Задание: Пожалуйста, напишите продолжение приведенной ниже статьи о выставке художников американского Запада в Русском музее, начиная сразу после ее последнего предложения.

Вигвам в Мраморном дворце

Американские музеи поделились с Петербургом самым сокровенным, можно сказать,


В Русском музее открылась выставка "Художники американского Запада 1830-1940", на которой представлено 70 работ из собраний нескольких музеев США. На выставке скучал МИХАИЛ Ъ-ТРОФИМЕНКОВ.
       Американские музеи поделились с Петербургом самым сокровенным, можно сказать, душу распахнули, собрав внушительную ретроспективу художников, вдохновлявшихся колонизацией Дикого Запада, уходивших далеко за фронтир, границу между "цивилизованными" и индейскими территориями, вместе с золотоискателями, переселенцами, охотниками на бизонов. Для Америки сага о завоевании Запада — то же, что для Европы мифология и история вместе взятые. Если в европейской традиции любая героическая военная история восходит к Троянской войне, то в американской — к обороне техасским ополчением крепости Аламо, осажденной мексиканскими полчищами. Если для европейцев Золотой век — утопия, абстракция, мечта, то американцы успели полюбоваться им в натуре и запечатлеть в живописи, прежде чем безжалостно уничтожить.

Материал:
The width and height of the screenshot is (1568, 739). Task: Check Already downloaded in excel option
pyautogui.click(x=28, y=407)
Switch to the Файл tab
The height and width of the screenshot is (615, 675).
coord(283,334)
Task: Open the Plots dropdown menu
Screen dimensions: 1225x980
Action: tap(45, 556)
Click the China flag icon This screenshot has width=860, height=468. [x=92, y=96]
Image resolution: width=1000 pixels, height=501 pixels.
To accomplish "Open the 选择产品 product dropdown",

Ответ на задание:
       Никакой ценности, кроме этнографической, эта выставка не имеет. Конечно, наворачивается слеза, когда видишь "Бизонов на водопое" (1861-1862) Карла Вимара, огромных, пугливых, шерстяных, обреченных исчезнуть без следа под пулями какого-нибудь Буффало Билла. Но с художественной точки зрения в Мраморном дворце выставлена не просто плохая, но запредельно плохая живопись. Почти все представленные художники страдают неким комплексом, который хочется назвать синдромом вторичной живописности. Аккуратно зарисовав в манере журнальных иллюстраций каких-нибудь "драгунов, переправляющихся через реку", "индейца из Таоса, развлекающего шайеннов", или "подписание договора о Южном Айдахо", они внезапно вспоминают, что как-никак живописцы, и начинают яростно самовыражаться на заднем плане. При этом они настолько не заботятся об эстетической целостности картины, что их работы начинают напоминать концептуальную живопись, механически и глумливо сконструированную какими-нибудь Комаром с Меламидом.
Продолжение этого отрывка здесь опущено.